Most of the line still in operation is a single track and non-electrified branch line. A shorter section, however, is operated as part of the Duisburg-Ruhrort–Mönchengladbach line and is a two-track, electrified mainline railway.

==History ==
The Rhenish Railway Company (Rheinische Eisenbahn-Gesellschaft, RhE) built a line from its Lower Left Rhine Railway at Neuss station to Viersen largely parallel with the Mönchengladbach–Düsseldorf and the Duisburg-Ruhrort–Mönchengladbach lines of the Bergisch-Märkische Railway Company (Bergisch-Märkische Eisenbahn-Gesellschaft, BME), which had taken over the Aachen-Düsseldorf-Ruhrort Railway Company (Königliche Direction der Aachen-Düsseldorf-Ruhrorter Eisenbahn), which built the Duisburg-Ruhrort–Mönchengladbach line. On 15 November 1877, the section from Neuss to Neersen was completed on the same day as the Krefeld–Rheydt line. The remaining section to Viersen RhE station was opened on 1 November 1878.

==Economic importance ==
As with many of the RhE’s other projects, the route was built as directly as possible in order to provide a shorter travel time than the already established lines in order to gain market share. Only limited traffic was attracted to the new line, especially passenger traffic, because the line did not connect with Mönchengladbach BME station (now Mönchengladbach Hauptbahnhof), which was very important for rail traffic. The low passenger traffic, in particular, meant that the line could not be operated economically, even after the opening of a connecting line between the Krefeld–Rheydt line at Mönchengladbach-Neuwerk and Mönchengladbach Hauptbahnhof in 1909. Passenger services were closed from Kaarst on 29 September 1968 and freight operations ended in 1984.

==Integration of lines==
Since the opening of the Rhenish station in 1878 in Viersen, the RhE and BME stations were near each other. For the first few years after the nationalisation of the two railway companies nothing changed, then in 1887 passenger operations were moved from the RhE station to the BME station.

30 years later, all passenger operations at the Viersen station were moved back to the location of the former Rhenish station, after the former straight line of the BME route between Mönchengladbach and Viersen was abandoned in favour of a new curved route built further east. This connected to the former Rhine route between Viersen RhE station and Neersen at the 4.6 km mark. The line from this point to Viersen station is still a two-track main line and has been electrified since 1964.

==Current operations ==
The section between Neuss Hauptbahnhof and Kaarster See is operated by Regiobahn GmbH as line S 28 of the Rhein-Ruhr S-Bahn using Bombardier Talent diesel multiple units.
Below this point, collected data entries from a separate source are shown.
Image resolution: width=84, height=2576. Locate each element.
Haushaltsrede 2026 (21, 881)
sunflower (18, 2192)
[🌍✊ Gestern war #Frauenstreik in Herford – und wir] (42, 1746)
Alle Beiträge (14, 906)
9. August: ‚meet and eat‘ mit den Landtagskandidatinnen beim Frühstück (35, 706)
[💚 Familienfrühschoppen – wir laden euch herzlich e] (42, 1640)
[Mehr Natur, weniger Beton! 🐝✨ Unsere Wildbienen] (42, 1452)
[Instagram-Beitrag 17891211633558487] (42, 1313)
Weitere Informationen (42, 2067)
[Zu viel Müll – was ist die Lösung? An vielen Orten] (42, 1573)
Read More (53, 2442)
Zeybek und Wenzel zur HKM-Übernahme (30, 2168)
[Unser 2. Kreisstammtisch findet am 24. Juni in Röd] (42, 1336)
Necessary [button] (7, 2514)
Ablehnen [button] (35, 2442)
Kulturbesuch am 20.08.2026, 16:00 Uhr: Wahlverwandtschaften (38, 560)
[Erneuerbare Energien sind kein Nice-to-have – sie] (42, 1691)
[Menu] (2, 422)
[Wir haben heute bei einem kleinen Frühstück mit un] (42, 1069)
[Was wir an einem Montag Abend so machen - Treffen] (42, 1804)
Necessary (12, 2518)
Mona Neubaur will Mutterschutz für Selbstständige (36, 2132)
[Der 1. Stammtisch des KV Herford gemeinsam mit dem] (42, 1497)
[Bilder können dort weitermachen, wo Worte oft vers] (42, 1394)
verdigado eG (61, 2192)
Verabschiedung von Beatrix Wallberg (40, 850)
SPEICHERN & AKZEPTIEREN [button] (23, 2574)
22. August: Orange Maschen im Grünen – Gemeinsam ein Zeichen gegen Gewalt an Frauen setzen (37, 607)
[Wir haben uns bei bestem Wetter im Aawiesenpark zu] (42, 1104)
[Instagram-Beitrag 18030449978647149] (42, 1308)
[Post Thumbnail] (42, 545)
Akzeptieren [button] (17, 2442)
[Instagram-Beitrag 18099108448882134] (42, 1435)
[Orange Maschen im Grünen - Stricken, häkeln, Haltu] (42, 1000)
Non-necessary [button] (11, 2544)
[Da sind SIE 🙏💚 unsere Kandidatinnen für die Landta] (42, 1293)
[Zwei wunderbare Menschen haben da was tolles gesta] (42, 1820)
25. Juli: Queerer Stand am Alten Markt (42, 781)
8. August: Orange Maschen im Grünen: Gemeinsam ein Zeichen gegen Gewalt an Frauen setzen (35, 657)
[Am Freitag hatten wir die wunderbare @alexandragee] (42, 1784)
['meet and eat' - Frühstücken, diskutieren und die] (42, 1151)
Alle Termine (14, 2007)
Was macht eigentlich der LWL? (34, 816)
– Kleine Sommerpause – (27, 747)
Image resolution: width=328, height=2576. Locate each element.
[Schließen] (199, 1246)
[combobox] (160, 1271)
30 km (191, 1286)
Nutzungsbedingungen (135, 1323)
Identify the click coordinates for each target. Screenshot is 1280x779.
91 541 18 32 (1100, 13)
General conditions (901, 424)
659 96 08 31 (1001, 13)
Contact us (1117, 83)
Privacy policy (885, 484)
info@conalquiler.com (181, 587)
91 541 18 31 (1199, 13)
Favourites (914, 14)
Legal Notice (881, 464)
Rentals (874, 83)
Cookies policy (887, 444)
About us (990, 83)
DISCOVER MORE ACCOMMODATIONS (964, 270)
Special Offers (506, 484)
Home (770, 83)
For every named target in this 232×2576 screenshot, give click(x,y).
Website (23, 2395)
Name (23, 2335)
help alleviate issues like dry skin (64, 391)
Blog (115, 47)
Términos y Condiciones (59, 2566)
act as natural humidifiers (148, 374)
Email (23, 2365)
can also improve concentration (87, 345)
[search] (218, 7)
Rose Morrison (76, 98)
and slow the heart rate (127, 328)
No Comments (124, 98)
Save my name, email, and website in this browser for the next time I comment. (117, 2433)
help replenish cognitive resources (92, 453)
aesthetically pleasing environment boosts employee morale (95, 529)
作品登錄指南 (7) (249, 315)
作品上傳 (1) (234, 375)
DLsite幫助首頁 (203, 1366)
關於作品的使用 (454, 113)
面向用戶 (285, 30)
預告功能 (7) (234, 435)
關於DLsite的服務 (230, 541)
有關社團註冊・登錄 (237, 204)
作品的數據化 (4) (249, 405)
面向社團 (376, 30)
From the terminus at Kaarster See to the former junction with the rerouting of the line in 1917 between Mönchengladbach and Viersen the line is completely closed and mostly dismantled. The Nordkanal bike path was built on part of the disused section. The section that is still in operation is owned by Regiobahn.

==Future ==
Currently there are plans to reactivate the former line and extend S-Bahn services to Neersen. In addition, there are plans and ideas for two different versions:
1. Complete reactivation of the line and the extension of line S 28 via Neersen to Viersen and Venlo. A planning report on this project was supported by the Rhein-Maas-Nord Euroregion with a grant of € 34,000.

2. Reconstruction of the section of the former Krefeld–Rheydt line between Neersen and Mönchengladbach-Neuwerk and restoring the line from there to Mönchengladbach Hauptbahnhof.

Furthermore, the feasibility of a station at Neuss Nord or Neuss Morgensternheide between Neuss Hauptbahnhof and Kaarst IKEA is being examined.